1370: Teutonic knights under Grand Master Winnich von Kniprode defeat the Grand Duchy of Lithuania at the Battle of Rudau, although Kniprode's own heavy losses include two Komturen (commanders), including Marschall Henning Schindekopf from a mortal spear wound.

1500: King Johann of Denmark and the Kalmar Union, and Friedrich, co-duke (with brother John) of Schleswig-Holstein, try to suppress a revolt, which had established a "peasants' republic" of Dithmarschen, but they are soundly defeated by the peasants, led by Wulf Isebrand, in the Battle of Hemmingstadt.

1859: Amid the Cochinchina campaign the French navy takes the citadel of Saigon.

1864: CSS H. L. Hunley becomes the first submarine in history to sink an enemy ship when its spar torpedo sinks the screw sloop of war USS Housatonic in Charleston's outer harbor, and killed five of its crew.
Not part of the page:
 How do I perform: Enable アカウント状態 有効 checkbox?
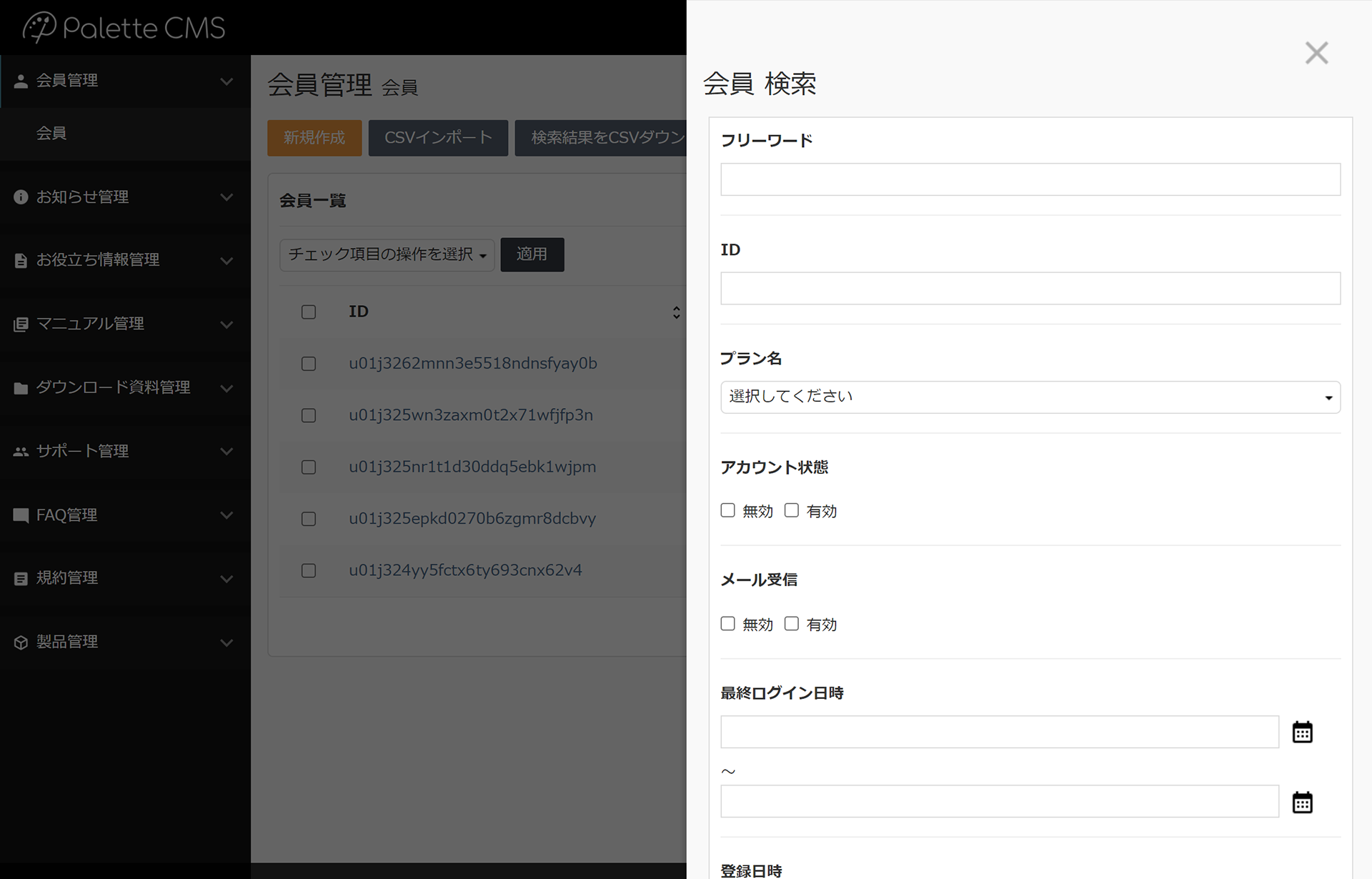tap(792, 510)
H.L. Hunley is lost shortly afterward; however, along with all eight of its third crew.

1865: Columbus is burned in the face of the oncoming Yankees as its Confederate defenders abandon the South Carolinian capital.

1871: The victorious Prussian army parades through Paris. The humiliated French swear that that will never happen again.

1944: U.S. Marines and Army troops land on Eniwetok, which will fall in five days, providing the U.S. Navy with a vital Central Pacific harbor and staging base. At the same time, U.S. Navy Task Force 58 strikes at the Japanese Central Pacific base at Truk Atoll in Operation Hailstone, rendering it virtually impotent for the rest of World War II in a matter of two days.

1978: The Troubles continue as the Provisional Irish Republican Army sets off an incendiary bomb at the La Mon restaurant near Belfast, killing 12 and injuring 30 Protestant Irish.

1979: China launches a punitive expedition into the Socialist Republic of Vietnam, starting a short but bloody monthlong war.